Showing posts with label martin crimp. Show all posts
Showing posts with label martin crimp. Show all posts

Saturday, March 15, 2008

Attempts on her Life


Attempts performed a week ago, for a mere four shows, but I'm only now able to think and write about it, not least because ever since I've been laid up with a very dicky stomach - which I don't think was a case of post-show depression.... I mean, it wasn't as if I didn't have stuff to do!
I feel very proud of what a group of students were able to achieve, and very empowered by what I've experienced with them. One of the joys of working in a drama school is that the "permission to fail" which we all go on about in theatre, but which in reality doesn't really exist, is actually present. Because the institutional priorities are educational rather than artistic or commercial, you don't have to make something that's a sure-fire hit. You can take risks. And so, for me, directing in drama schools allows for a space of experiment, where I can try things I wouldn't dare try professionally.
And what I learn, of course, is that I should do them professionally. In this case, the key has been the complete open-ness of the process - of allowing everybody in a very diverse group a real voice, and encouraging those voices to be different from one another. It's also been really interesting in terms of the way text can be part of what is actually a devising process. We touched this a bit with Dis-Orientations, but I feel I can find ways of going much further with it when we re-visit that play and make its sequel. Attempts on Her Life is an authored play, of course, but one completely open to many, many interpretations. Maybe I could ask a writer or two to "seed" a devising process with some massively open scenes like this.... maybe this would be a way towards giving our devised work some of the textual wealth and dramaturgical discipline of our scripted pieces. I often feel that the devised work is the core of the company in terms of its cultural and political-artistic agenda, but that the scripted work is often more critically successful, and that this is why.
On the other hand, maybe only Martin Crimp knows how to write these sort of scenes.....

Monday, March 03, 2008

Learning from Students

Attempts on her Life opens this week, and I'm making use of the lull before we start to plot lighting to catch up a bit on the blog. It's been an extraordinary process, and immensely valuable for me in developing my devised work. Because Martin Crimp's script is so open, so ambiguous, so freeing for the performers and the director, the process has been very similar to that of devising. Except that the language is rich and disciplined, in ways which text derived from improvisation tends not to be. It's set me thinking about ways of integrating pre-exisiting text into the devising process, or of using a writer in a devising process, without that person acquiring the dreaded authorial authority.
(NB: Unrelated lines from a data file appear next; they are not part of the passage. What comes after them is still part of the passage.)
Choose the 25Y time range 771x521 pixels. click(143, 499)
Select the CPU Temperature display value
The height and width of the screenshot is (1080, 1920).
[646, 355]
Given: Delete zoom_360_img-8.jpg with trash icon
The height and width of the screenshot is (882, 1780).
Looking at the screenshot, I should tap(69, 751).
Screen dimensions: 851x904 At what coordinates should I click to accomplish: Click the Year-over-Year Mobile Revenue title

The students have also taught me a huge amount about what it means to be alive right now. It's great to do a play about the present moment with young people - they've grown up with the internet, with media dominance, with the war on terror. The other day we talked about 9/11 - it turned out that one of them celebrated his 15th birthday that day. So what to me seems strange and new, is to them familiar and ordinary.

Seeing the world through such eyes, I went to Thomas Ostermeier's production of Hedda Gabler at the Barbican last week. Fantastic to see an Ibsen production which wasn't bogged down in period detail and Norwegian depression. Ostermeier drags the story into a cold and sharp contemporary reality, with the result that the play becomes extremely funny, like one of Calixto's blood and sperm productions. The reviews have been complaining that it isn't "moving". I'd have thought that was exactly the point.

Wednesday, February 20, 2008

Another blog

I'm aware I've been a bit negligent of you, dear reader, for a few weeks. It's because I'm deeply mired in rehearsals for Attempts on Her Life by Martin Crimp at Rose Bruford. But don't despair! This being a very contemporary show, it has its own blog, which operates a bit differently from this one but gives some food for thought. Everybody involved in the show is posting to it - which, given that the play is in many ways about viewpoint, seems only fair and appropriate.